3 retail stocks to watch after Target's latest consumer spending warning
The home furnishings industry could become awash with much cheaper goods thanks to a second consecutive warning on the health of the consumer from discounter Target.
Target is aiming to cut inventory by offering discounts, canceling orders, and taking a harder look at expenses. The company entered the second quarter with inventory up 43% — including unwanted increases seen in home furnishings — and conceded in its latest earnings report that those levels were too high relative to consumer demand.
Target CFO Michael Fiddelke told Yahoo Finance that the markdowns will be most acute in discretionary categories such as home goods, where consumers have curtailed their spending as they fine-tune household budgets.
And with Target aggressively discounting home furnishings, rivals including TJX Companies-owned HomeGoods, Wayfair, and Williams Sonoma may be forced to follow suit to remain competitive this summer.
In turn, that may place unexpected further pressure on profit margins at these go-to destinations for home furnishings.
Cracks in the armor of these three stocks — pandemic favorites as people renovated their homes — began months ago as sales trends in the category started to slow. So far in 2022, shares of TJX are down 18%, Williams-Sonoma is down 24%, and Wayfair has crashed 70%.
Tepid first quarters from the group did little to encourage dip buyers into the mix: First U.S. same-store sales for HomeGoods tanked 7%; Wayfair's first quarter sales dropped 13.9%; and sales growth slowed at most of William-Sonoma's brand compared to the prior four quarters.

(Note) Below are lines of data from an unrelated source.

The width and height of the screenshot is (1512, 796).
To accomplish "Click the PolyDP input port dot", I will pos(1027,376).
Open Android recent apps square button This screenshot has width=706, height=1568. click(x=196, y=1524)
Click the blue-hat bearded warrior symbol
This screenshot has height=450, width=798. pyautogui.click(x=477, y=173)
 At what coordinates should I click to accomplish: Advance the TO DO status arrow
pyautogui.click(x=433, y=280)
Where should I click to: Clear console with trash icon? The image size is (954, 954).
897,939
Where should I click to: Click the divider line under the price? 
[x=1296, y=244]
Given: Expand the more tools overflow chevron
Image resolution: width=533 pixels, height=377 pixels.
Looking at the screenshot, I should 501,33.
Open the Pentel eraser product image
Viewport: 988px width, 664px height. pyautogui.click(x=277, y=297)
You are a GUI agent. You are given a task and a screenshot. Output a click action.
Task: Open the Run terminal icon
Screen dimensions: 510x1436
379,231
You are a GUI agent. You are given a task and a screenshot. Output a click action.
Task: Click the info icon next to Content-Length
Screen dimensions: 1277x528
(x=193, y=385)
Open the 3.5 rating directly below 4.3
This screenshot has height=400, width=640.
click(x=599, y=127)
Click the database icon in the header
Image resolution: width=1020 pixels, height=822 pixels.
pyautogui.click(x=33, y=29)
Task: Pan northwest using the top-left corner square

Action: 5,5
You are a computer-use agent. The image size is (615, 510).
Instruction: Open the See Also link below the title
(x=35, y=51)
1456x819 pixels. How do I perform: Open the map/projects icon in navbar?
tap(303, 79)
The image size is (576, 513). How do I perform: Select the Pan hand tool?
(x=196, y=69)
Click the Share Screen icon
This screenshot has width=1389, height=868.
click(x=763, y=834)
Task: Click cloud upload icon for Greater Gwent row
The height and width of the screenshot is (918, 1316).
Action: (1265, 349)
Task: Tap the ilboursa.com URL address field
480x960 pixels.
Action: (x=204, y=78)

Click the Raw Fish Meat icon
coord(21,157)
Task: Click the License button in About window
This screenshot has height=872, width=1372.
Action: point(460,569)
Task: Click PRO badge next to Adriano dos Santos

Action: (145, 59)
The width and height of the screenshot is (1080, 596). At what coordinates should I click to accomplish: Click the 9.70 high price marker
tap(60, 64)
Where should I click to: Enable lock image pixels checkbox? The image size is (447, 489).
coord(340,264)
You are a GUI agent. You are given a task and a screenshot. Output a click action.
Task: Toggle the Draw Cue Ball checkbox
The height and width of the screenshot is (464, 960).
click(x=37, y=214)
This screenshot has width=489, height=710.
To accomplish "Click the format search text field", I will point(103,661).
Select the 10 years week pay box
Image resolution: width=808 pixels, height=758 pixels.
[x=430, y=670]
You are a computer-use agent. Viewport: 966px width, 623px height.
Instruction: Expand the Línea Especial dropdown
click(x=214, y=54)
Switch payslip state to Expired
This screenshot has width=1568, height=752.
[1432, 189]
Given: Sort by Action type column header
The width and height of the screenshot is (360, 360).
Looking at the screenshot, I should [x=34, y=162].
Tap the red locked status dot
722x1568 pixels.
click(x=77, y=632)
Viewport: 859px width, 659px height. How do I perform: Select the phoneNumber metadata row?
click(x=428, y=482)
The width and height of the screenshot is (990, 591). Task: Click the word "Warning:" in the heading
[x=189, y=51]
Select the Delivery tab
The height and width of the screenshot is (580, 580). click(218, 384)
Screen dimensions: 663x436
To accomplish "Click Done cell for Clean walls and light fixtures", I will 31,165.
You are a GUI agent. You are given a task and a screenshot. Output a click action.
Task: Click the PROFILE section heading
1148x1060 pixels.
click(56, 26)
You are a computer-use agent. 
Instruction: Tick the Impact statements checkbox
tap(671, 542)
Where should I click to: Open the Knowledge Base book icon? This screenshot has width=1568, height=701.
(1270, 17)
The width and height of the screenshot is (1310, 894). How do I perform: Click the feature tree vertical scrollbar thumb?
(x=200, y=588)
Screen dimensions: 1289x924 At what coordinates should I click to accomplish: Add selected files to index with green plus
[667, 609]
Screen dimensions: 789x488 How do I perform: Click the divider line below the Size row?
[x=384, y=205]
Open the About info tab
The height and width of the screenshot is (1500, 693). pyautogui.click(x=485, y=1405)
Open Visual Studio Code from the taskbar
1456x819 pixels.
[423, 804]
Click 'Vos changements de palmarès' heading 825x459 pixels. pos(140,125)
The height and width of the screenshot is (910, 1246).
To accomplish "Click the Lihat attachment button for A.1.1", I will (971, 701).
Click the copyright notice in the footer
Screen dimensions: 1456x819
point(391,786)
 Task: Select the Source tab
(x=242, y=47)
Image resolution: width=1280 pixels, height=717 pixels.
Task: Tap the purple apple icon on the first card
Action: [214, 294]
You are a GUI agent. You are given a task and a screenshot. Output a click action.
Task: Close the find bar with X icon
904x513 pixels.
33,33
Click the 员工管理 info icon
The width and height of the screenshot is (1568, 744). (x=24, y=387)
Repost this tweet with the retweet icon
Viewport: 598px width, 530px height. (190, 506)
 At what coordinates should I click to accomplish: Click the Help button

"Factors contributing to softer demand are largely out of Wayfair's control, including geopolitical tension and a consumer wallet-share shift toward services vs goods," Jefferies analyst Jonathan Matuszewski wrote in a note following Wayfair's results. "As these dynamics normalize and initiatives (e.g. specialty brand curation) show returns, the marketplace should return to EBITDA profitability, though near-term looks choppy."